Sub word Tokenization : is a text processing technique used in natural language processing (NLP) to break words down into smaller units, usually subword units or subword tokens. This approach is particularly useful for dealing with languages ​​with complex morphology and for tasks such as machine translation, text generation, and sentiment analysis. Subword tokenization is particularly valuable when dealing with non-vocabulary words or when working with limited vocabulary sizes.

“ Sub word tokenization is based on the idea that words can be decomposed into smaller meaningful units.”

One of the most popular algorithms for subword tokenization is Byte-Pair Encoding (BPE), which incrementally merges the most frequent pairs of characters or character n-grams in a corpus to create subword tokens. This allows the model to learn representations for both common words and rare words by combining existing subword tokens.

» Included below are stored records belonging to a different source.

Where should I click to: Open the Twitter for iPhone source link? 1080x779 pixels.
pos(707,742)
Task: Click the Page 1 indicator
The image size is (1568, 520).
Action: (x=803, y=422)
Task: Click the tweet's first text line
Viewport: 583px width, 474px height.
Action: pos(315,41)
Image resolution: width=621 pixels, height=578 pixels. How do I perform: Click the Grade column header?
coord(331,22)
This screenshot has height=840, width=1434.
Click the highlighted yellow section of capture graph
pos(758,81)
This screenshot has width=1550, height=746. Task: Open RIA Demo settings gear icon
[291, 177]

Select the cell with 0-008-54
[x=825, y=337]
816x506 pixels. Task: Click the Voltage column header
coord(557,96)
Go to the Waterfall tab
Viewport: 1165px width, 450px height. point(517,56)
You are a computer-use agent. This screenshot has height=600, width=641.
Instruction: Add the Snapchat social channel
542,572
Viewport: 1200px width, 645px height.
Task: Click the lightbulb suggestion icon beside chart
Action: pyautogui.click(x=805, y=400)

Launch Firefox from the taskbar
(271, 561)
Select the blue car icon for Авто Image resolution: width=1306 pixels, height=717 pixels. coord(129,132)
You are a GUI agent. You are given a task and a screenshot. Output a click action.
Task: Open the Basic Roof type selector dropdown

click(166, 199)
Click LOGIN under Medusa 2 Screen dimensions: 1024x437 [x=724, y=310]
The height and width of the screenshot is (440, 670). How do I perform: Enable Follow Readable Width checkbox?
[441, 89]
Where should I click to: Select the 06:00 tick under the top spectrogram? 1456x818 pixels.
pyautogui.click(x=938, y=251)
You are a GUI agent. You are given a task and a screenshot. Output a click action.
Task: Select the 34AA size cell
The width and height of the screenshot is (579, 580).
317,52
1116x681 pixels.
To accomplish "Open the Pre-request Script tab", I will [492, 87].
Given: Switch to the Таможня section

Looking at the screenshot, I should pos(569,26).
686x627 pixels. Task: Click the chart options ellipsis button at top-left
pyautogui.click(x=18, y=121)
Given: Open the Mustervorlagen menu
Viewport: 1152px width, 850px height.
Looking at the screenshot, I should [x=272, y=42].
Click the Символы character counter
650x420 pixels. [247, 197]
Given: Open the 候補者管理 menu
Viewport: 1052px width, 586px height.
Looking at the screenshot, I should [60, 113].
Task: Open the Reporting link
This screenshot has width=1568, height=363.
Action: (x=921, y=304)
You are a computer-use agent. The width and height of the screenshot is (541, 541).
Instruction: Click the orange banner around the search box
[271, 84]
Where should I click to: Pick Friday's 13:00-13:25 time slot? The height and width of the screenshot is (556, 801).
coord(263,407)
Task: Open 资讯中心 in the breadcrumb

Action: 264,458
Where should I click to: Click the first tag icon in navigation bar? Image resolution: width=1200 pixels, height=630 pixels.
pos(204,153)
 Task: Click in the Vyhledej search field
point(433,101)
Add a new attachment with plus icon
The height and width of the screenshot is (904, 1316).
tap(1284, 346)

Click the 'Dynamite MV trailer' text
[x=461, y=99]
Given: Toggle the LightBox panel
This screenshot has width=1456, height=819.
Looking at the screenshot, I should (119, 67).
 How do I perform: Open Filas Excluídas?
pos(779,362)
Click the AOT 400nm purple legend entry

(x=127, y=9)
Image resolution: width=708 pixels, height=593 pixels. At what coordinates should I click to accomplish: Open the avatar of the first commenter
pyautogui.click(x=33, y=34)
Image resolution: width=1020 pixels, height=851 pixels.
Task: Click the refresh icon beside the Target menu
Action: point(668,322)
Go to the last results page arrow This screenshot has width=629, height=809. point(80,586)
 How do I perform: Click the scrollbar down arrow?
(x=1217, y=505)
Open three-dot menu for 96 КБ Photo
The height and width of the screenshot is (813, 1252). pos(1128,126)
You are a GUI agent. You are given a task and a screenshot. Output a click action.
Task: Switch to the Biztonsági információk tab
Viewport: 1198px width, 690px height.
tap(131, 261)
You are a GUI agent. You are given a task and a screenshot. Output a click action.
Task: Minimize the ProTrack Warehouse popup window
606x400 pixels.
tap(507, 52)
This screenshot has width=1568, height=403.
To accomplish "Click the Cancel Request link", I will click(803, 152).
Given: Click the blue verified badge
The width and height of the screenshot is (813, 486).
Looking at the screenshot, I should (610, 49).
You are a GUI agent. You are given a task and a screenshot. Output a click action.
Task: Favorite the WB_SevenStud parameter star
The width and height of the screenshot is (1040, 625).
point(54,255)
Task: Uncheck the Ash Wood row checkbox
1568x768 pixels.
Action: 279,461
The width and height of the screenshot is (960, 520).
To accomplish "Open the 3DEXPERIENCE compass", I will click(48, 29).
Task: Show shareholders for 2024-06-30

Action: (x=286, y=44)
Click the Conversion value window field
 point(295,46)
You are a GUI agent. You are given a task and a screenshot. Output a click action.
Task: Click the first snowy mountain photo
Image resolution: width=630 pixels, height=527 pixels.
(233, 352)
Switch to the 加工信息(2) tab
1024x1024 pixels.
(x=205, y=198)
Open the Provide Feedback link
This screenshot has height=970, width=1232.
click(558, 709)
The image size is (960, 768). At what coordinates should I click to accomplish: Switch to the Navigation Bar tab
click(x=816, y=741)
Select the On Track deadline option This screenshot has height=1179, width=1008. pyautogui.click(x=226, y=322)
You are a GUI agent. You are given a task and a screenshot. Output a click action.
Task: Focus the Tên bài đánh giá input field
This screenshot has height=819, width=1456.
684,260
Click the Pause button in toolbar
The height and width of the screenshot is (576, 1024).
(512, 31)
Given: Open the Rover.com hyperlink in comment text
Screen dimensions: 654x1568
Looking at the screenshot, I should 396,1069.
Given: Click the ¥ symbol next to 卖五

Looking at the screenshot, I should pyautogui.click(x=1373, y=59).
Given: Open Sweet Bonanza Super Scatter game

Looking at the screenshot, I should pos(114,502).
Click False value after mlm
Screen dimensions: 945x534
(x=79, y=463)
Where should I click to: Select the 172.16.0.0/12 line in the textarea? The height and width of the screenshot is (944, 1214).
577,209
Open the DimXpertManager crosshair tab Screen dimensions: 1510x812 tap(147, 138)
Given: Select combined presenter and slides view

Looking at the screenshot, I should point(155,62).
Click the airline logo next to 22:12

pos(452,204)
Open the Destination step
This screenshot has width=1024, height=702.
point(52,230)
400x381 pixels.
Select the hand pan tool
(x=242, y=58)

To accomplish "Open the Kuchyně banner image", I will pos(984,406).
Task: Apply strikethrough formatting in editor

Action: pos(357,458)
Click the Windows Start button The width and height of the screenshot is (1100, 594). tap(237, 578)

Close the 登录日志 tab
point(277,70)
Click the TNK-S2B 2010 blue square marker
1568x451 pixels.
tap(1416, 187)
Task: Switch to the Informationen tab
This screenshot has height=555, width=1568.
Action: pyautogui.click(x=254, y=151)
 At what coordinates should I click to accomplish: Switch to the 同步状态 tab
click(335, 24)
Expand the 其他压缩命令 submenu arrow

lets discuss Byte-Pair Encoding (BPE) Algorithms in details

Byte Pair Encoding (BPE) is a subword tokenization technique used to segment words into subword units based on their frequency in a given text corpus. The basic idea of ​​BPE is to iteratively merge the most common pairs of characters, or strings, to create a vocabulary of sub-word units.

Step 1: Initialize Vocabulary
Let’s say we have a small text corpus containing the following words:
[“low”, “lower”, “newest”, “wider”, “widest”]

We start by initializing the vocabulary with individual characters:

Vocabulary: {‘l’, ‘o’, ‘w’, ‘e’, ‘r’, ’n’, ‘w’, ‘s’, ‘i’, ‘d’, ‘t’}

Step 2: Merge Frequent Pairs
In each iteration, we find the most frequent pair of characters or character sequences in the corpus that can be merged. We then add the merged unit to the vocabulary.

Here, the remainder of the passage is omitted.